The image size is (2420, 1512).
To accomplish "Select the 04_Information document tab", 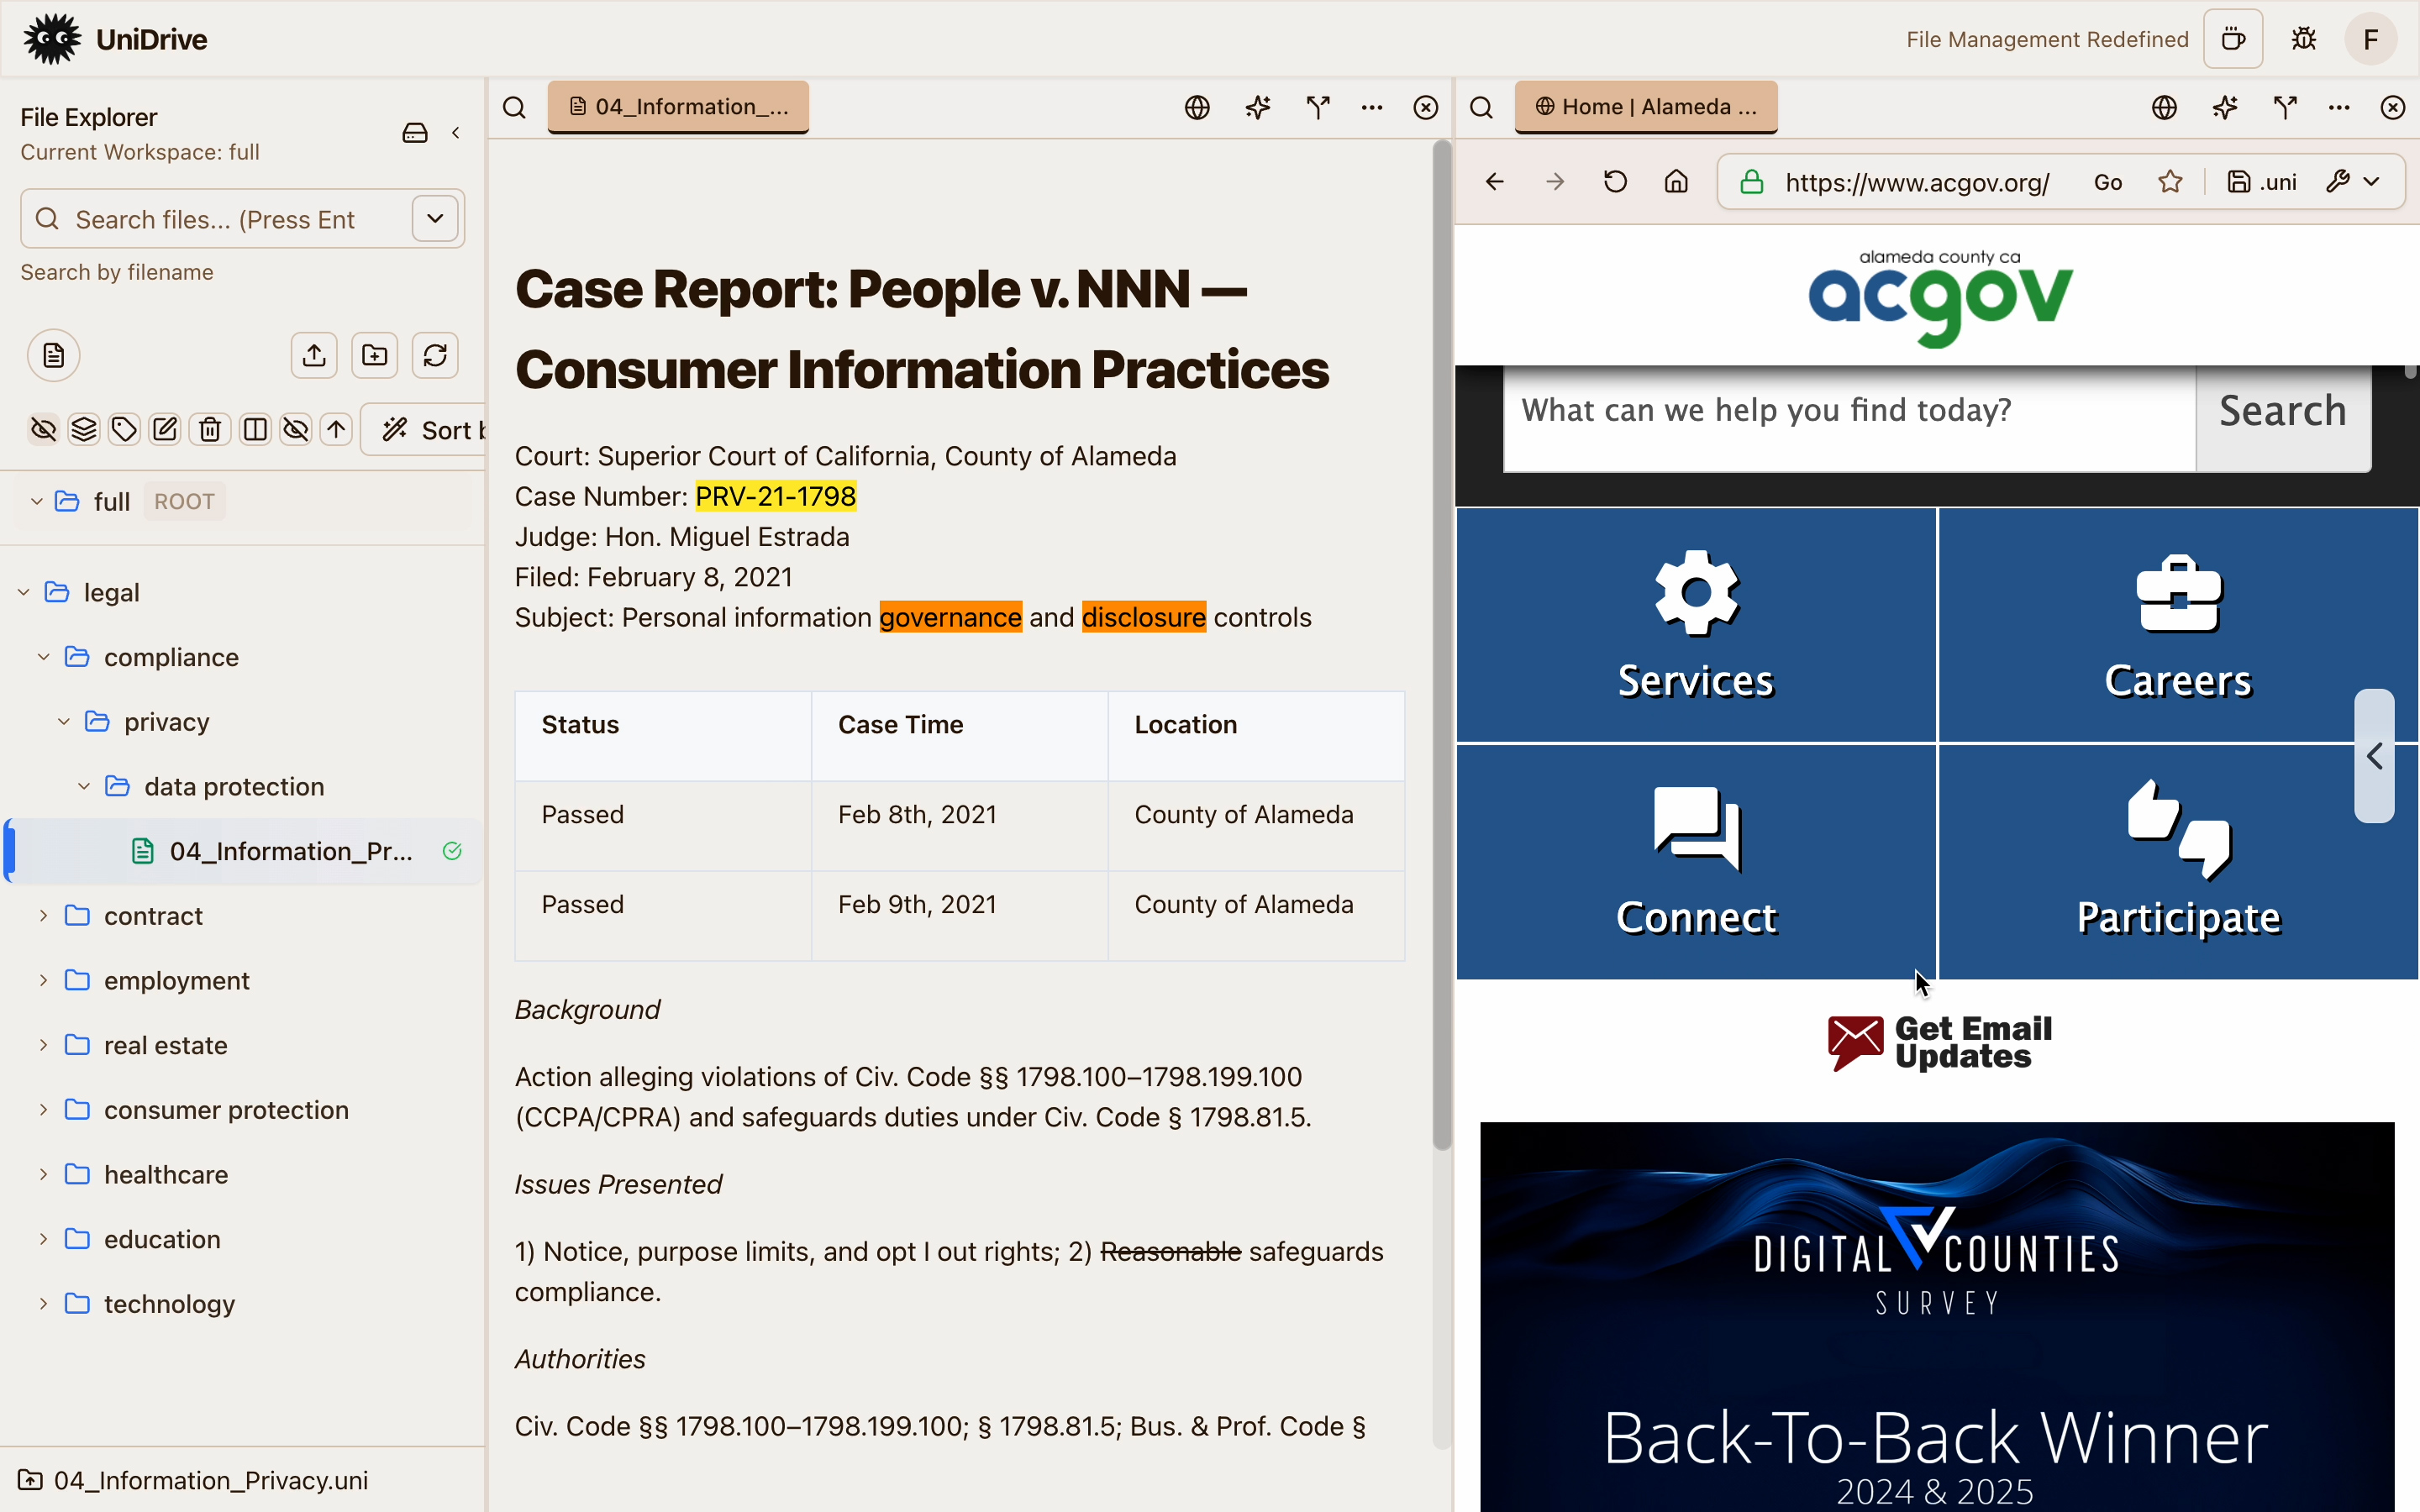I will (678, 107).
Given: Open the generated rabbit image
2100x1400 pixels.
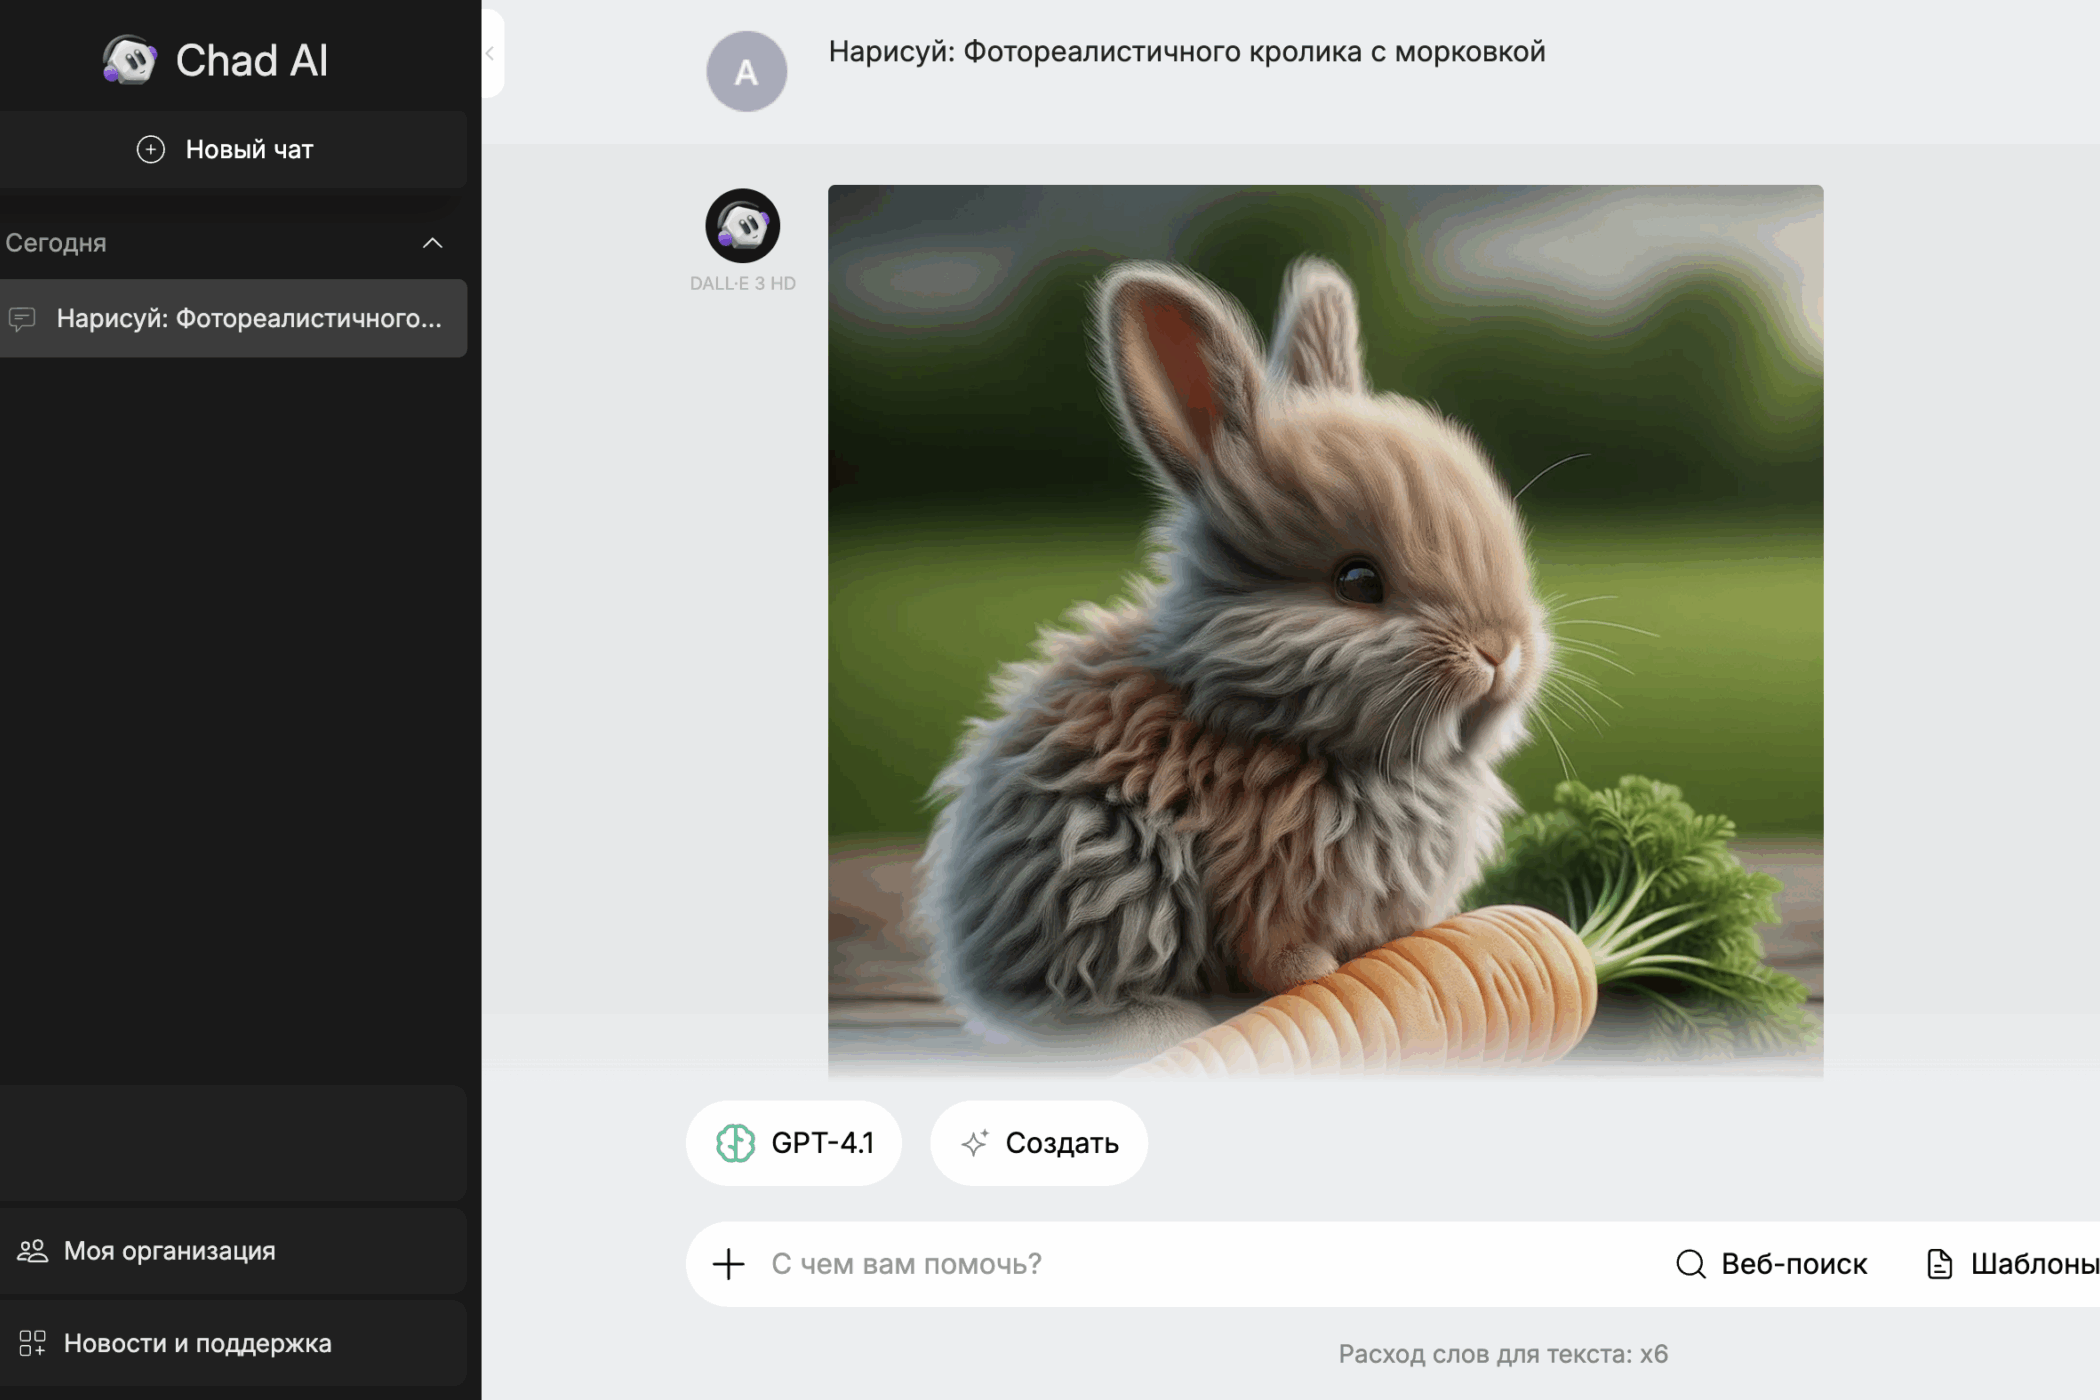Looking at the screenshot, I should 1325,630.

■ The problem:
Write out again the lines from the one with "Given: Open the generated rabbit image" through the end of the records exactly, without any of the pictures.

■ Worked solution:
Given: Open the generated rabbit image
2100x1400 pixels.
Looking at the screenshot, I should 1325,630.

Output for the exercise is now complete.